Kota reliquaries were once ancestral guardians in Central Africa, holding baskets with their bowed arms that cradled bones, their benevolent bodies carved from wood and wrapped in formed metal. Kota: Digital Excavations in African Art — which opens October 16 at the Pulitzer Arts Foundation in St. Louis — is the first exhibition to focus on them in-depth, and involves a digital experience where visitors discover forgotten patterns and connections in the faded art.
Most of the reliquaries were made between the 17th to 20th centuries and their creation was halted by colonialism, especially when foreign missionaries in the 1930s exerted their control in today’s Republic of Congo and Gabon. The “digital excavation” into their lost history is a project by Belgian computer scientist Frederic Cloth, who developed a database of surviving Kota reliquaries, included in the exhibition as the Kota Data Cloud designed by Rampant Interactive.
“There’s a lot of missing information, and we don’t really know as much about these objects as we’d want, about the makers, and when they were collected,” Cara Starke, director of Pulitzer Arts Foundation, told Hyperallergic. “For 15 to 20 years [Cloth] has been collecting data on these Kota, including hand-drawing all the extant ones, which is about 2,000.”
Kota includes 50 reliquaries on loan from various collections. Cloth co-curated the exhibition with former Pulitzer director Kristina Van Dyke, and the digital and physical experiences are meant to intertwine, harnessing computer science as a new way to interpret the reliquaries.

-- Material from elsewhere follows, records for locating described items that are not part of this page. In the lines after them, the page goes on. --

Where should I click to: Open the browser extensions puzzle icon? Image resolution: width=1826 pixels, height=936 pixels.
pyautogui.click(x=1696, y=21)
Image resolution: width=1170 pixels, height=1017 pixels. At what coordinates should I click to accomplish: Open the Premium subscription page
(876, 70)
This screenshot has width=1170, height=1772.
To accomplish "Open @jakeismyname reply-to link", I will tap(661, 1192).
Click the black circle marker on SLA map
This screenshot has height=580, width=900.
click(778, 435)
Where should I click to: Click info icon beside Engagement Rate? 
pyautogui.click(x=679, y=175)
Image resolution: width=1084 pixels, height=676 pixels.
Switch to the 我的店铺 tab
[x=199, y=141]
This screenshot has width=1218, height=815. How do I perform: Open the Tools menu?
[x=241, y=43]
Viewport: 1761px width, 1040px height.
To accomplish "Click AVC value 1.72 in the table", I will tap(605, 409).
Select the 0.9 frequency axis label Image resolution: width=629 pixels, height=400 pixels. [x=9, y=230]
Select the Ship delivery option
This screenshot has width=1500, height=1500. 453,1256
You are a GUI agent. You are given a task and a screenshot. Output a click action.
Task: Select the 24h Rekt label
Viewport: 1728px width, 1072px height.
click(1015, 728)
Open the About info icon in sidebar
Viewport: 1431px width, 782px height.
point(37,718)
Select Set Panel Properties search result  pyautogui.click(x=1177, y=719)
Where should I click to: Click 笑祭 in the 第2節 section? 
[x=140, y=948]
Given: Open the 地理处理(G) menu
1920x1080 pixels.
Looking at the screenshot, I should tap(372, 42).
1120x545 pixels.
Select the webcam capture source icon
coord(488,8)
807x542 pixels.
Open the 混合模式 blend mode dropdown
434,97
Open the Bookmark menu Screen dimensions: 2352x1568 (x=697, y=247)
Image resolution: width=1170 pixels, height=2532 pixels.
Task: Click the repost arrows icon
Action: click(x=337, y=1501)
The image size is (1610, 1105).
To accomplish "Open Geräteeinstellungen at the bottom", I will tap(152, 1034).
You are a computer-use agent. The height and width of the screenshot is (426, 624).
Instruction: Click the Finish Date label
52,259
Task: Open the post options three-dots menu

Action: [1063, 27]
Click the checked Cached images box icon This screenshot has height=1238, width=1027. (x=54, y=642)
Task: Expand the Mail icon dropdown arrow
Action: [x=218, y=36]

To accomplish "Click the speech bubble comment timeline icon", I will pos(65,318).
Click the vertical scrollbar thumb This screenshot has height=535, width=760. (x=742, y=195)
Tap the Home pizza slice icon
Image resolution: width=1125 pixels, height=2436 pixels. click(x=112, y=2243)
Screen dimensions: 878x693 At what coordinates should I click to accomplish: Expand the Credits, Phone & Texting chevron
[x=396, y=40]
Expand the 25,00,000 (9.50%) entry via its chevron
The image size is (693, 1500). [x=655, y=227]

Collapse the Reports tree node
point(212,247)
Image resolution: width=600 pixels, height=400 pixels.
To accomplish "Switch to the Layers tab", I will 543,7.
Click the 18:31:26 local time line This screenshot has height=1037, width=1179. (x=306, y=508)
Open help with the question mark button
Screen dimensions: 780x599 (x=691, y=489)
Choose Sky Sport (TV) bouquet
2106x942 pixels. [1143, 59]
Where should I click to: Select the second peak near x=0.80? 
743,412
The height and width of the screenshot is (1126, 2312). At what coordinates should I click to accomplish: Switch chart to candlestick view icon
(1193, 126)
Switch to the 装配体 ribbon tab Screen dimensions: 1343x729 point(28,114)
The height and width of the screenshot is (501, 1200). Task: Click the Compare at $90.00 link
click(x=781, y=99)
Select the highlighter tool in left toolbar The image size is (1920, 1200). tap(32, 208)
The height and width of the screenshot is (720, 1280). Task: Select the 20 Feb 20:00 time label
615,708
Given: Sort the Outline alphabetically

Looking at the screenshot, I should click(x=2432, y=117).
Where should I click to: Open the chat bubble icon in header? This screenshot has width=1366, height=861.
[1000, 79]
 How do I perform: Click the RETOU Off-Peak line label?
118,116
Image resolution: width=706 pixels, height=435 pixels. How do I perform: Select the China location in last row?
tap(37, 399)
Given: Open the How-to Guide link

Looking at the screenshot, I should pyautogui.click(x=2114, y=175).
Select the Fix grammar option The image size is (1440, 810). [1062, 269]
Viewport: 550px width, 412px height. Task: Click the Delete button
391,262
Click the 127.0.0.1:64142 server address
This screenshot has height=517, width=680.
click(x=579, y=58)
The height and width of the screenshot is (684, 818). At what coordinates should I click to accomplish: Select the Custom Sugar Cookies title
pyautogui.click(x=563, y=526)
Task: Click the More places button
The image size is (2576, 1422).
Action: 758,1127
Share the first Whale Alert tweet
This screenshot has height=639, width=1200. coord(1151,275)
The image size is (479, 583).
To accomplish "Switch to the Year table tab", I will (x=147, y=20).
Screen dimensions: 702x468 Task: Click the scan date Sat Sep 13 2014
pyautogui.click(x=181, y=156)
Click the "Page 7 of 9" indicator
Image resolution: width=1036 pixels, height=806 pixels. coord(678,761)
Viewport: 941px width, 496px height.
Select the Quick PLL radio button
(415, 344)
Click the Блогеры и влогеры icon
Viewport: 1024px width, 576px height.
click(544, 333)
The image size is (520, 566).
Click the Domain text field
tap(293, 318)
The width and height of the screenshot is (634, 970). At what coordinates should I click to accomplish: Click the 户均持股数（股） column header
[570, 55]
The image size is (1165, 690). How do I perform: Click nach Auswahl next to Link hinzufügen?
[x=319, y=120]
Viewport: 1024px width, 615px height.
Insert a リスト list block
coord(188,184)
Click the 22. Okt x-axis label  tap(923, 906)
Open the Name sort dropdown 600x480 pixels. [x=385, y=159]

“Our show is trying to both offer the opportunity to experience and look at these Kota, and also understand the methodologies that [Cloth] went through,” Starke said. She explained that on the Kota Data Cloud, visitors can make their own groupings of Kota with a touchscreen, maybe putting those together with circular eyes, or corralling those with rectangular ears. “It’s getting people to think about and look at this level of detail when they go back into the show,” she said.
The Kota Data Cloud and its underlying research have revealed some previous unknowns about the Kota, such as a one-to-two ratio of male and female figures, suggesting they were meant to be assembled in groups of three. Analysis of style evolutions has indicated artist workshops that may have stretched over generations. Kota is the first public demonstration of the database, presented in a digital experience by Rampant Interactive, a software and gaming studio, which will have a five-month residency at the Pulitzer during the exhibition. Along with the Kota Data Cloud, another Rampant Interactive experience called the Kota Protolab invites visitors to form their own digital reliquaries that can be 3D printed.
Each reliquary stands between eight and 30 inches tall — though the bone baskets mostly no longer exist, although one is included in the show — and Kota treats each as an individual, inviting visitors to delve into their history as ritualistic spiritual artifacts, and the artistic tradition behind their centuries of creation.
“From my perspective, the hope is that when someone walks away, it heightens their ability to look at these objects and focus in on things like the shape of the eyes, that there is a necklace on another,” Starke said. “It’s not getting into material things like wood and the metal, but is very much about looking.”
Kota: Digital Excavations in African Art is October 16, 2015 to March 19, 2016 at the Pulitzer Arts Foundation (3716 Washington Boulevard, St. Louis).